Try it
Nothing but an exact repeat of the entries below should appear in your answer.

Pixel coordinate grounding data
★ ★ ★ ★ ★

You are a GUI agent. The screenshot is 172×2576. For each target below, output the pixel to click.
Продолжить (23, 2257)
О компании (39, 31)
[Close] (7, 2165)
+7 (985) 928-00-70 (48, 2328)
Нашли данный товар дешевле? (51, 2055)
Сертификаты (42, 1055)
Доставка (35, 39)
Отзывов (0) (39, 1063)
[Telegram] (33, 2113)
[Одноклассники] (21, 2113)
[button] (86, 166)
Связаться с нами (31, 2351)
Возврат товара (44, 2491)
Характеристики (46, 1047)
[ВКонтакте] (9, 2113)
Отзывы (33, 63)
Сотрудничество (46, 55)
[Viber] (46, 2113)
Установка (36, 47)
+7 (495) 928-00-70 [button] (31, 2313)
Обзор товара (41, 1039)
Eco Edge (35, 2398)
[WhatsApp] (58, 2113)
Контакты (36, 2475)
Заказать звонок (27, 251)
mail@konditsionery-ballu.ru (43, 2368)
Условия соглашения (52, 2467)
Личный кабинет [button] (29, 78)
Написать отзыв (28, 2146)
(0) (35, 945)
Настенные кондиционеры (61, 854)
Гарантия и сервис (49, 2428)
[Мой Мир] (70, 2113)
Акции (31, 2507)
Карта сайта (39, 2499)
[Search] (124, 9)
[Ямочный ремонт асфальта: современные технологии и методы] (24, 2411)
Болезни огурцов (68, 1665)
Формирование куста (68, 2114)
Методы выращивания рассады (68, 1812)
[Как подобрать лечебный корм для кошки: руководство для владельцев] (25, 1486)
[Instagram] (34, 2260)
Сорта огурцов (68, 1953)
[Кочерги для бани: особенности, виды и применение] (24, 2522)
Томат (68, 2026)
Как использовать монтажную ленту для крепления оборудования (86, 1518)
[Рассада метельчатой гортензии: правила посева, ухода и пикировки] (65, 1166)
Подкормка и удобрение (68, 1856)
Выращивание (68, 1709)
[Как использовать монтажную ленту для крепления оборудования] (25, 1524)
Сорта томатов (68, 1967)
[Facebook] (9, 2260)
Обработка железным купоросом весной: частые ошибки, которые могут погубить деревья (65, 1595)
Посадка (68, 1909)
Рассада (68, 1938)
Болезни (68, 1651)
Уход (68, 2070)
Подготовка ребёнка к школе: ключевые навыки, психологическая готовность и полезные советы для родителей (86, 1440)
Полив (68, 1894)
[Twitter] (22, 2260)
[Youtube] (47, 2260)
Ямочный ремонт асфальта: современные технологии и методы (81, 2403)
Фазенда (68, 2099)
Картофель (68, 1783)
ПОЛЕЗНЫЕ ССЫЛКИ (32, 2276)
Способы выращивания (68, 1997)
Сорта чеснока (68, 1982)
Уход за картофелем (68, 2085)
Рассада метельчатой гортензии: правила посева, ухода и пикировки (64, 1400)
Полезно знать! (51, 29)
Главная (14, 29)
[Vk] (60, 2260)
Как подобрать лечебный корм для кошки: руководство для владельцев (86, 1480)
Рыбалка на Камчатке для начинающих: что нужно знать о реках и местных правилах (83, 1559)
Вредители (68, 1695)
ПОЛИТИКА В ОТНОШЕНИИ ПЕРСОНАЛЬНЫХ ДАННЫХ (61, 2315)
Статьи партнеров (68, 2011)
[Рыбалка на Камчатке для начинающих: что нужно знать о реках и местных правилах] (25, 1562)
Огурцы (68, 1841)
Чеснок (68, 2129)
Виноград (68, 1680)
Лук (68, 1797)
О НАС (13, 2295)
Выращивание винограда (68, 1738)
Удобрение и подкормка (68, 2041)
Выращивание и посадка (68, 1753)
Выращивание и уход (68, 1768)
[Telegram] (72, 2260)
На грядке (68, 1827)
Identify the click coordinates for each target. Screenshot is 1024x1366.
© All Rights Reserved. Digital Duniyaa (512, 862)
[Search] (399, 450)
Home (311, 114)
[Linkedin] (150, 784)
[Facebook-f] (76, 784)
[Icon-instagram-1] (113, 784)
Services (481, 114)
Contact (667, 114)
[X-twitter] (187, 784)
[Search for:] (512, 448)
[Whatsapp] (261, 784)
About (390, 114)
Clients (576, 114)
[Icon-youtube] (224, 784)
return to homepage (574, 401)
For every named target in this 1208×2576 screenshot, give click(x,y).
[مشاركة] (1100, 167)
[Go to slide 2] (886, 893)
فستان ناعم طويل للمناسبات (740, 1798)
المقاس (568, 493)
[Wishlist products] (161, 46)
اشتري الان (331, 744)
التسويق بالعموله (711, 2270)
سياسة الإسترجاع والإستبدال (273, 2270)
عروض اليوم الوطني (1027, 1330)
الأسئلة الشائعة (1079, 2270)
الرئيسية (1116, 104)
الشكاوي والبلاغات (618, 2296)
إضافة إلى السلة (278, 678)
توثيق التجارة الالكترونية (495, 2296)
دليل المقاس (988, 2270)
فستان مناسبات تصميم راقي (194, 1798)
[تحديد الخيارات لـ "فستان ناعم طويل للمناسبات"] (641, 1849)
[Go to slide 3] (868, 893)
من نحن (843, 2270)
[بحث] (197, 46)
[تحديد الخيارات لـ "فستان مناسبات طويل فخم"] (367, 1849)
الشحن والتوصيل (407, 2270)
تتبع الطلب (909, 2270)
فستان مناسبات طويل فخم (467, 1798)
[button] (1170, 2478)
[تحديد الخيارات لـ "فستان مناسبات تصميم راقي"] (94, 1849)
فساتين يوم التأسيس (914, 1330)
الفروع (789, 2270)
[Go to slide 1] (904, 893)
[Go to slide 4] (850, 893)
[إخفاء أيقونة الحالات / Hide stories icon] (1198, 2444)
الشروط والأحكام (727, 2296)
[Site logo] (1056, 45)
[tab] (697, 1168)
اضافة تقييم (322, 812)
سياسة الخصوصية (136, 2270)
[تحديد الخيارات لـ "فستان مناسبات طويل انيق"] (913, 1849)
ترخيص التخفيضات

★ ★ ★ ★ ★

Finished task
You are a GUI agent. The screenshot is 172×2576. For each target below, output the pixel to click.
Продолжить (23, 2257)
О компании (39, 31)
[Close] (7, 2165)
+7 (985) 928-00-70 (48, 2328)
Нашли данный товар дешевле? (51, 2055)
Сертификаты (42, 1055)
Доставка (35, 39)
Отзывов (0) (39, 1063)
[Telegram] (33, 2113)
[Одноклассники] (21, 2113)
[button] (86, 166)
Связаться с нами (31, 2351)
Возврат товара (44, 2491)
Характеристики (46, 1047)
[ВКонтакте] (9, 2113)
Отзывы (33, 63)
Сотрудничество (46, 55)
[Viber] (46, 2113)
Установка (36, 47)
+7 (495) 928-00-70 [button] (31, 2313)
Обзор товара (41, 1039)
Eco Edge (35, 2398)
[WhatsApp] (58, 2113)
Контакты (36, 2475)
Заказать звонок (27, 251)
mail@konditsionery-ballu.ru (43, 2368)
Условия соглашения (52, 2467)
Личный кабинет [button] (29, 78)
Написать отзыв (28, 2146)
(0) (35, 945)
Настенные кондиционеры (61, 854)
Гарантия и сервис (49, 2428)
[Мой Мир] (70, 2113)
Акции (31, 2507)
Карта сайта (39, 2499)
[Search] (124, 9)
[Ямочный ремонт асфальта: современные технологии и методы] (24, 2411)
Болезни огурцов (68, 1665)
Формирование куста (68, 2114)
Методы выращивания рассады (68, 1812)
[Как подобрать лечебный корм для кошки: руководство для владельцев] (25, 1486)
[Instagram] (34, 2260)
Сорта огурцов (68, 1953)
[Кочерги для бани: особенности, виды и применение] (24, 2522)
Томат (68, 2026)
Как использовать монтажную ленту для крепления оборудования (86, 1518)
[Рассада метельчатой гортензии: правила посева, ухода и пикировки] (65, 1166)
Подкормка и удобрение (68, 1856)
Выращивание (68, 1709)
[Как использовать монтажную ленту для крепления оборудования] (25, 1524)
Сорта томатов (68, 1967)
[Facebook] (9, 2260)
Обработка железным купоросом весной: частые ошибки, которые могут погубить деревья (65, 1595)
Посадка (68, 1909)
Рассада (68, 1938)
Болезни (68, 1651)
Уход (68, 2070)
Подготовка ребёнка к школе: ключевые навыки, психологическая готовность и полезные советы для родителей (86, 1440)
Полив (68, 1894)
[Twitter] (22, 2260)
[Youtube] (47, 2260)
Ямочный ремонт асфальта: современные технологии и методы (81, 2403)
Фазенда (68, 2099)
Картофель (68, 1783)
ПОЛЕЗНЫЕ ССЫЛКИ (32, 2276)
Способы выращивания (68, 1997)
Сорта чеснока (68, 1982)
Уход за картофелем (68, 2085)
Рассада метельчатой гортензии: правила посева, ухода и пикировки (64, 1400)
Полезно знать! (51, 29)
Главная (14, 29)
[Vk] (60, 2260)
Как подобрать лечебный корм для кошки: руководство для владельцев (86, 1480)
Рыбалка на Камчатке для начинающих: что нужно знать о реках и местных правилах (83, 1559)
Вредители (68, 1695)
ПОЛИТИКА В ОТНОШЕНИИ ПЕРСОНАЛЬНЫХ ДАННЫХ (61, 2315)
Статьи партнеров (68, 2011)
[Рыбалка на Камчатке для начинающих: что нужно знать о реках и местных правилах] (25, 1562)
Огурцы (68, 1841)
Чеснок (68, 2129)
Виноград (68, 1680)
Лук (68, 1797)
О НАС (13, 2295)
Выращивание винограда (68, 1738)
Удобрение и подкормка (68, 2041)
Выращивание и посадка (68, 1753)
Выращивание и уход (68, 1768)
[Telegram] (72, 2260)
На грядке (68, 1827)
Identify the click coordinates for each target. Screenshot is 1024x1366.
© All Rights Reserved. Digital Duniyaa (512, 862)
[Search] (399, 450)
Home (311, 114)
[Linkedin] (150, 784)
[Facebook-f] (76, 784)
[Icon-instagram-1] (113, 784)
Services (481, 114)
Contact (667, 114)
[X-twitter] (187, 784)
[Search for:] (512, 448)
[Whatsapp] (261, 784)
About (390, 114)
Clients (576, 114)
[Icon-youtube] (224, 784)
return to homepage (574, 401)
For every named target in this 1208×2576 screenshot, give click(x,y).
[مشاركة] (1100, 167)
[Go to slide 2] (886, 893)
فستان ناعم طويل للمناسبات (740, 1798)
المقاس (568, 493)
[Wishlist products] (161, 46)
اشتري الان (331, 744)
التسويق بالعموله (711, 2270)
سياسة الإسترجاع والإستبدال (273, 2270)
عروض اليوم الوطني (1027, 1330)
الأسئلة الشائعة (1079, 2270)
الرئيسية (1116, 104)
الشكاوي والبلاغات (618, 2296)
إضافة إلى السلة (278, 678)
توثيق التجارة الالكترونية (495, 2296)
دليل المقاس (988, 2270)
فستان مناسبات تصميم راقي (194, 1798)
[تحديد الخيارات لـ "فستان ناعم طويل للمناسبات"] (641, 1849)
[Go to slide 3] (868, 893)
من نحن (843, 2270)
[بحث] (197, 46)
[تحديد الخيارات لـ "فستان مناسبات طويل فخم"] (367, 1849)
الشحن والتوصيل (407, 2270)
تتبع الطلب (909, 2270)
فستان مناسبات طويل فخم (467, 1798)
[button] (1170, 2478)
[تحديد الخيارات لـ "فستان مناسبات تصميم راقي"] (94, 1849)
فساتين يوم التأسيس (914, 1330)
الفروع (789, 2270)
[Go to slide 1] (904, 893)
[Go to slide 4] (850, 893)
[إخفاء أيقونة الحالات / Hide stories icon] (1198, 2444)
الشروط والأحكام (727, 2296)
[Site logo] (1056, 45)
[tab] (697, 1168)
اضافة تقييم (322, 812)
سياسة الخصوصية (136, 2270)
[تحديد الخيارات لـ "فستان مناسبات طويل انيق"] (913, 1849)
ترخيص التخفيضات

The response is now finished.